Start with A Atropos Amber
Don't Cornelia Lachetis

See that you can make an anti-grep using the ! ‘not’ before a regex. The way grep actually works is by running through the list you give it, setting $_ to each item in turn. It then uses the regex to pattern match on $_, as usual. Only things that match are returned. grep is useful for finding lines in a file that match a certain pattern. It’s another of those Perl operators that returns different values in scalar and list context. In list context (previous example) it return the list of matches, but in scalar context:

my $number = grep /^A/, @names;

it returns the number of matches. grep can be heavily abused, syntactically speaking:

grep /regex/, LIST;
grep { /regex/ } ( LIST );

Both work the same, although I always use the latter, as it makes the condition more obvious. This may vaguely remind you of sort. I prefer the second version, even though it’s line noise for its own sake.

Mapping

One final operator before we leave regexes. map has nothing to do with regexes, but it has a similar syntax to grep (and to sort for that matter). I love map. There’s nothing like it for bringing out the mathematician in you. map needs a block of code that does something to $_, followed by a list, just like grep. map then runs though the list, using $_ to cache each value, so you can torture it with the block of code:

@mapped = map { DO_SOMETHING_TO $_ } ( LIST );

So:

@doubled = map { 2 * $_ } ( qw/ 2 4 6 8 10 / );
print "@doubled";

4 8 12 16 20

This is shorthand for:

@doubled = map { return 2 * $_ } ( qw/ 2 4 6 8 10 / );
print "@doubled";

in case you were wondering: blocks return the last thing they evaluated in the absence of an explicit return statement.

Dull? Yes. But how about:

@selective_doubles = 
    map { /[24680]$/ ? ( 2 * $_ ) : $_ } ( qw/ 1 2 3 4 5 6 7 8 / );
print "@selective_doubles";

1 4 3 8 5 12 7 16

which returns a list of numbers that have been doubled iff (if and only if) they are even.

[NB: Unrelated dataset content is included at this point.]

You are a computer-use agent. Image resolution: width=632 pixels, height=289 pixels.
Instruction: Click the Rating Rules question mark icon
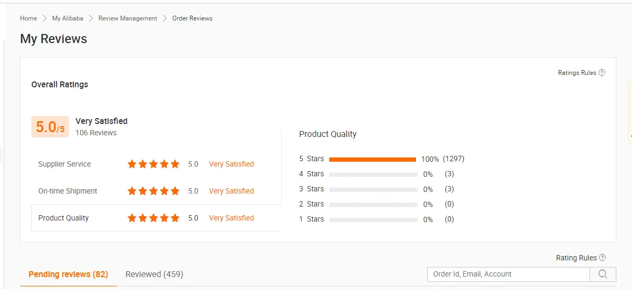[602, 258]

One word of warning for both grep and map. $_ is not a copy of the data in the list you feed to these functions, it’s an alias to the actual values of the list. That means that if you modify $_ itself, rather than just returning it, you will alter the items in the list fed to grep or map, not just the items in the returned list. This may be what you want, but probably isn’t:

my @original = qw/Abacus chocolate sprite/;
print "original: @original\n";
my @returns = map { s/A//gi; } ( @original );
print "afterward: @original\nreturned: @returns\n";

original: Abacus chocolate sprite
afterward: bcus chocolte sprite
returned: 2 1

You may be wondering what the hell has happened. Well, firstly, the actual members of @original have been altered, because s/// messes with $_ directly. Hence all the A characters have been stripped. The s/// operator returns the number of substitutions in scalar context, hence @returns contains 2 (Abacus), 1 (chocolate) and undef (since sprite contains no /A/i). If you remember that a map is basically a foreach loop:

my @mapped = map { DO_SOMETHING_TO $_ } ( LIST );

and

my @mapped;
foreach ( LIST ) {
    my $return_value = DO_SOMETHING_TO $_;
    push @mapped, $return_value;
}

are the same thing, you’ll be fine. As long as you remember that altering the value of $_ in a foreach loop indirectly alters the original value in the LIST, that is! Go on, try writing the s/// map as a foreach loop, and you’ll see what I mean.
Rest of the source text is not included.